In the first part, I talked about the moment I stepped away from the pre-med path.
I didn’t expect things to start making more sense so quickly after that. After taking one kinesiology class, I signed up for a few more the next semester. Then a few more. Eventually, I decided to switch my major from Biology to Kinesiology.
At the time, it didn’t feel like a massive turning point. It just felt like I was leaning into something that finally started to make sense.
Around then, a friend convinced me to join a triathlon class. I didn’t think much of it going in, but it ended up being one of those classes that stayed with me. The instructor was a graduate student who talked about the work in a way that just stuck—how to pace ourselves, how to build toward a goal, and how to prepare for something most of us had never tried before.

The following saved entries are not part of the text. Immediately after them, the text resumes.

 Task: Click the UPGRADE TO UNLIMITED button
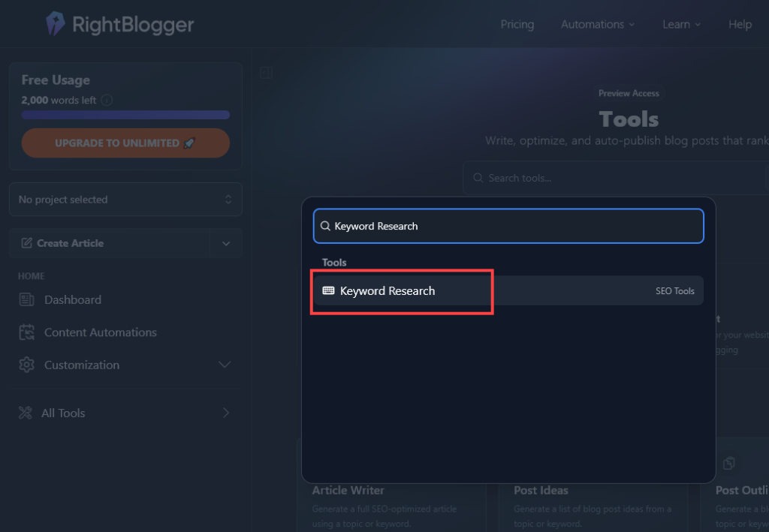coord(125,143)
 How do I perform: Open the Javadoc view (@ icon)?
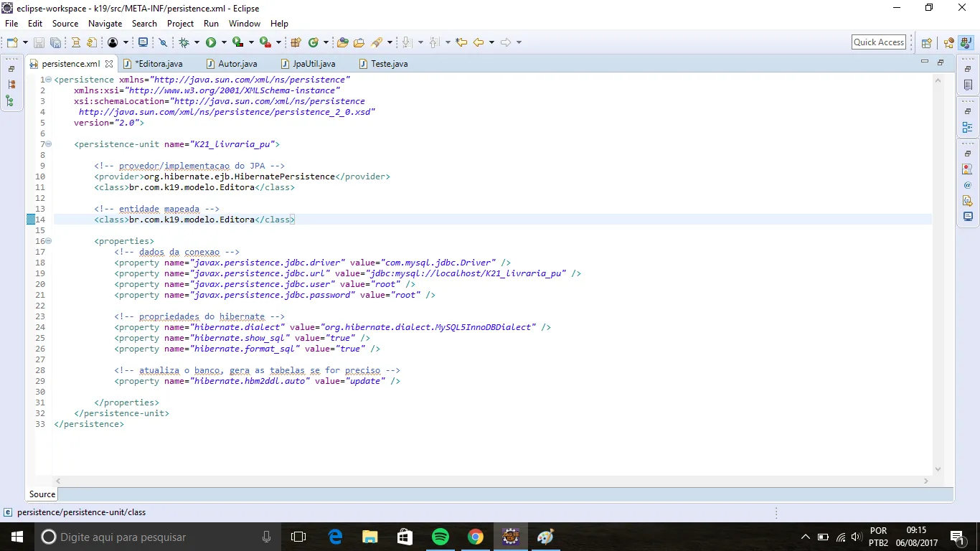pos(968,185)
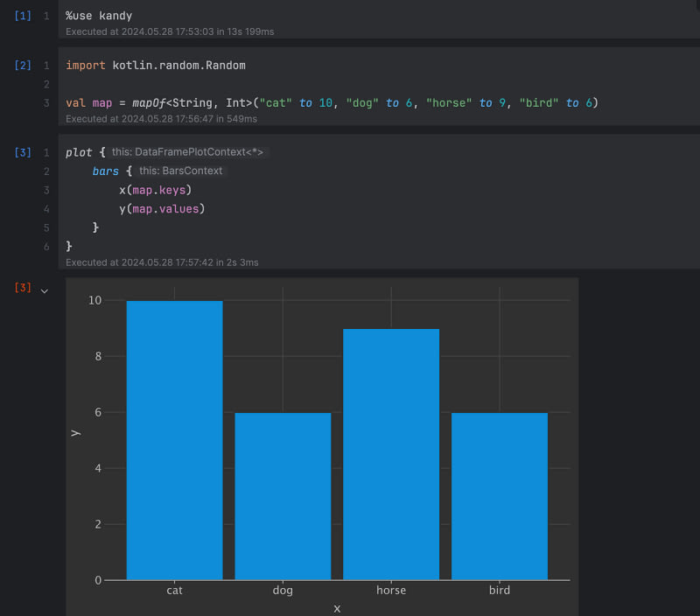Click the blue [3] input cell label
The image size is (700, 616).
[23, 152]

Back then, most people hadn’t really heard of triathlons. If you explained it to them, they usually thought the whole thing sounded a bit off.
But during that time, school started to feel different. It wasn’t just about grinding through the material anymore; I found myself actually wanting to understand it. Without really trying to “optimize” anything, the work got easier. Not because the subjects were simple, but because the pieces were starting to connect.

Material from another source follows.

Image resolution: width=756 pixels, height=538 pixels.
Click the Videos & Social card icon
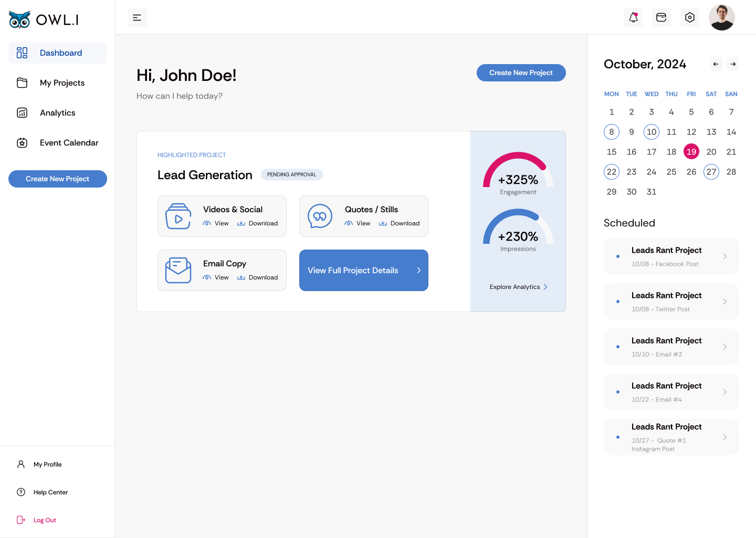(179, 216)
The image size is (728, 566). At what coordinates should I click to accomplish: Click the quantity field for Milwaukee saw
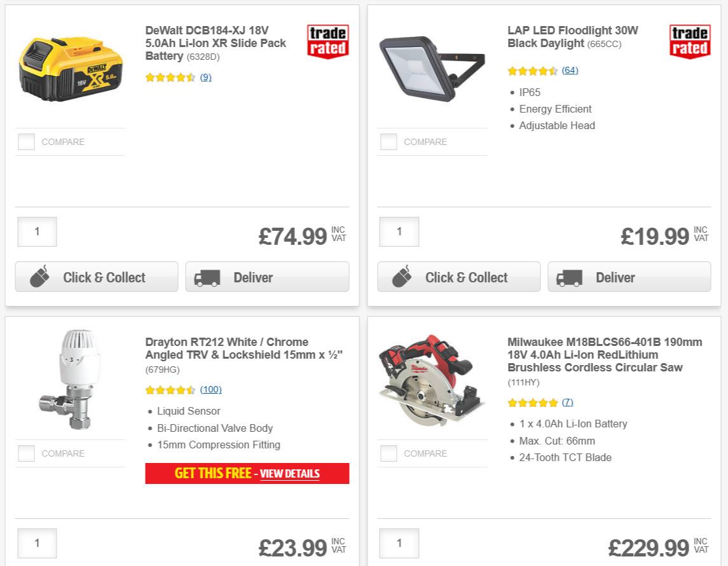pyautogui.click(x=399, y=543)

I also started noticing changes outside of the classroom. I wasn’t just reading about the body; I could feel a difference in how I was moving and recovering. For the first time, it felt like things were working together—not perfectly, but more consistently than before.
The classes gave me a bit of language for what I was experiencing. Anatomy started to connect to movement. Basic mechanics helped explain why some positions felt easier than others. Understanding energy systems gave me context for why some training days felt smooth and others didn’t.
Nothing felt groundbreaking on its own, but taken together, it changed how I looked at things. Strength, cardio, and recovery stopped feeling like separate buckets. They were all influencing the same system.
Over time, a simple idea started to stick: the body responds to what you give it. Not just the muscles, but everything. The heart, the brain, and the way we use energy all seem to adapt. Even things like consistency and recovery started to feel less like random luck and more like something that could be influenced. Not controlled, exactly, but shaped.
I began to feel like the body wasn’t this fragile thing that needed to be managed perfectly all the time. It felt like it could handle more if it was built up the right way—a bit more resilient and prepared for whatever showed up.
That idea stayed with me. It wasn’t a final conclusion, just something I kept coming back to. It started to change how I thought about training and what it means to actually feel good on a day-to-day basis.
It made me wonder if that same ability to adapt stays with us as we get older—
and what it might actually feel like to move through life with a system that’s still ready for whatever comes next.